The bottom part of the clutch should never spin, if I understand you right. Those bolts keep it from spinning, which transfers the power to the output shaft. Also, to test the clutch, just hook up power + and - to the two wires on the clutch. It doesn't matter which way.

For the control panel to work, the spreader has to be grounded to the same battery.
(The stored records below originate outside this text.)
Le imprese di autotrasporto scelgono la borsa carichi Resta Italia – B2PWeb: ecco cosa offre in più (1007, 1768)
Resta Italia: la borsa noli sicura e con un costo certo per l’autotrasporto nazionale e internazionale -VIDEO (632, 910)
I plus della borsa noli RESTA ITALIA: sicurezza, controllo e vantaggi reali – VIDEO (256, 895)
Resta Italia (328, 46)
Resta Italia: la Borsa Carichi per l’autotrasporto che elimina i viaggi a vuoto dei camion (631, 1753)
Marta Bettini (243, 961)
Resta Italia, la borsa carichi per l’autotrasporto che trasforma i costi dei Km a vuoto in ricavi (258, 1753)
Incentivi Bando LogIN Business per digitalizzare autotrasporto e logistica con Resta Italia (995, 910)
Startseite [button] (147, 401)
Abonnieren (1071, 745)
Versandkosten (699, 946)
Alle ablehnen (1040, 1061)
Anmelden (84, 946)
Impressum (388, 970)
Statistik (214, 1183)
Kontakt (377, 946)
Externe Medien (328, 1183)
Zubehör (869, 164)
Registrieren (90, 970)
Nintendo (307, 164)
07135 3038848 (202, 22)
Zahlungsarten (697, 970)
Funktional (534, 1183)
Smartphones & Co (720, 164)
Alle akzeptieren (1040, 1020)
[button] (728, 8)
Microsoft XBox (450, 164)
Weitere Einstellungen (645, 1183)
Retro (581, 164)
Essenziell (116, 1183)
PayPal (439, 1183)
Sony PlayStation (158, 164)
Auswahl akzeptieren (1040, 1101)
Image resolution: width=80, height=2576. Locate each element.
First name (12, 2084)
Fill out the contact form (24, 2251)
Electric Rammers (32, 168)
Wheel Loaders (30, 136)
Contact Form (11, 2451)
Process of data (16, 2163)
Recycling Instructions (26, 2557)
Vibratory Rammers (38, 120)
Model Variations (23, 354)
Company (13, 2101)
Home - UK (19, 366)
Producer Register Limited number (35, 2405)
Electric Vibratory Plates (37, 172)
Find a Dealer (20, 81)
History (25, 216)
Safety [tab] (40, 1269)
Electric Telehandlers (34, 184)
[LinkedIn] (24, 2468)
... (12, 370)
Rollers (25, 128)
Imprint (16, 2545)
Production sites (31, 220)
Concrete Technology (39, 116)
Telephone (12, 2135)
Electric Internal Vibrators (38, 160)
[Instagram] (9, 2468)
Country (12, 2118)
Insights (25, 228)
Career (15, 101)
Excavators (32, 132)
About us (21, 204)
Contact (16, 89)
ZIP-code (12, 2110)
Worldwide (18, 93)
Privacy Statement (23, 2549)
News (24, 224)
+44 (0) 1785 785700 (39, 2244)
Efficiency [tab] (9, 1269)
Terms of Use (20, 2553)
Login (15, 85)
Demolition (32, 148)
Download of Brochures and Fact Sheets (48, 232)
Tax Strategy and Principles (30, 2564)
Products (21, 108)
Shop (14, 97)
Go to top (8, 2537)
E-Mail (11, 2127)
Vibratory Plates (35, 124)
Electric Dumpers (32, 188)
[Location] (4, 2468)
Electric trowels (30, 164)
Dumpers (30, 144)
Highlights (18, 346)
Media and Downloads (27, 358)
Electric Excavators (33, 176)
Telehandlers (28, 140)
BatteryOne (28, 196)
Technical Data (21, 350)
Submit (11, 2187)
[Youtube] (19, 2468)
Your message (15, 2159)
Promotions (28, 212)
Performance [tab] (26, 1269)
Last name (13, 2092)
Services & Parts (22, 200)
The control panel should be powered by a circuit that is only on with your key, so you don't accidentally leave the clutch or something on, killing the battery.

Hope this helps.


----------



## rwatkins (Nov 3, 2008)

The clutch engauges when power is put to it. But when the clutch is engauged or not the bottom wants to spin with the shaft but the bolts stop it. What i mean is i cant spin the spreader because something in the bottom half of the slutch is frozen from rust. I had the motor running slow and if i engauged the clutch it would stall it and bend the bolts on that bottom clutch plate. I figured the wiring out.


----------



## BM'S PLOWING (May 11, 2008)

From what you are describing it sounds like the shaft to the spinner is seized. Have you put a pipe wrench on the spinner shaft to see if you can get it to turn with the clutch engaged and disengaged? Also try taking the chain off from the engine to the shaft with the clutch and then turn the shafts with a pipe wrench to see what is seized. Other wise a new clutch will run about $250.00. Good luck.ussmileyflag

BM'S PLOWING
2005 F-250 W/ 8 1/2 FISHER HD
MODIFIED REAR SUSPENSION
2 YARD HENDERSON SANDER
HONDA HS-80 TRACK SNOWBLOWER
TORO SINGLE STAGE BLOWER


----------



## scoopdog (Jan 7, 2008)

i can save you some money on that clutch call chad 513-678-1597 i am an airflo dealer


----------



## snowandgo (Oct 26, 2008)

sounds like a spinner or gearbox problem. Clutch is working.


----------



## rwatkins (Nov 3, 2008)

Well last nite i decided to take the 8lb sledge and give it some wacks, after a few beers. It freed up and works great. Now we need some snow and well be in good shape.


----------